Eventually I got something promising:

By making 2 angles 108 degrees (a multiple of 18, as 10 * 18 = 180) and having the paths be Standard (S). Mirrored (M), S, M, M, S, M, S, I got this:

Then it was a case of extruding the flats and push-pulling some faces:

The block is 30.4mm, but 30mm cartridges are rare. The only ones I could find were 40W anyway, so I just used 20mm cartridges and the hole is 20.1mm.

For the grub screws, I planned to use M4s since I can't remember having a single issue with them, unlike M3's. This requires an outer diameter of 42mm.

Also notice the fillets on the side. This is so that the endmill bit can reach everywhere, and I assume that the larger the fillet, the larger an endmill can be used and thus the faster the faces get milled.

Partially to reduce the amount of molten filament inside the heatblock and partially to increase the minimum wall thickness between the vertical paths and the plug holes, the vertical paths are now 1.8mm.

Next are the M2s.

I found out that the Hole tool is very well featured and even allows me to set a specific depth for the threads.

It slightly intersects with the thermistor hole, but I'm only planning to screw into a max depth of 3mm so it should be fine.

The main target mass of this 8+1 in heat block was less than 2X of the 4+1 in, which equates to 280g. An additional target was 250g. The design has surpassed both targets with a mass of 240g.

Next Steps

With 8 inputs, the situation with inactive inputs is now even more of a concern.

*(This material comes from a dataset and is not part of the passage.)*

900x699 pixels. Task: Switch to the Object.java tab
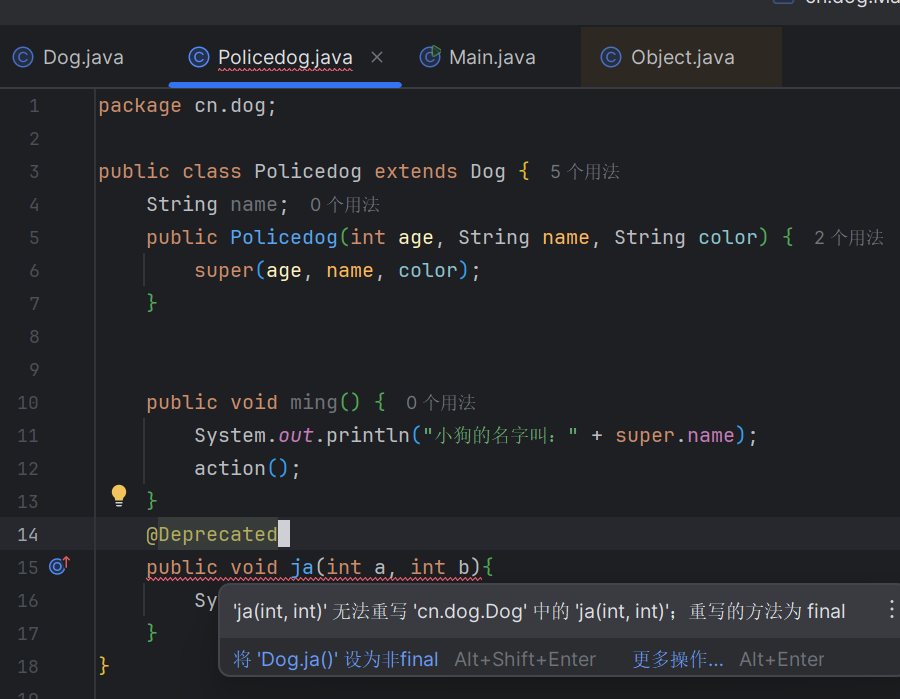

The strategy of a lower combination temperature and separate print temperature is likely one of the better ones, though ideally there'd be some way of blocking off unused inputs.

I'm most likely going to have to design another part that looks like this but for M6:

Alternatively, I could swap out the bottom M6 for an M7 so that I can use this part and just lathe down the copper side:

(A 3rd option could be doing the same as the 2nd but also reducing the M7x1 to M6x1)

Edit 1

I did some research on ball plugs, which can work up to 200C, but I'd have to integrate it somewhere where the filament is already molten.

I've moved the thermistor, reduced the bite of the nozzle down to 4mm, increased the chamfer height to 4mm and rotated the additional block 180 degrees (so that the thermistor wires can be bundled together). 

Hopefully, with a 2mm gap and the pitch of M6 being 1mm (thus, a 360 degree rotation translates the block up by 1mm), I should have enough adjustment space to get the additional block lined up to the M2 bolts, and a 1mm air gap between the two blocks.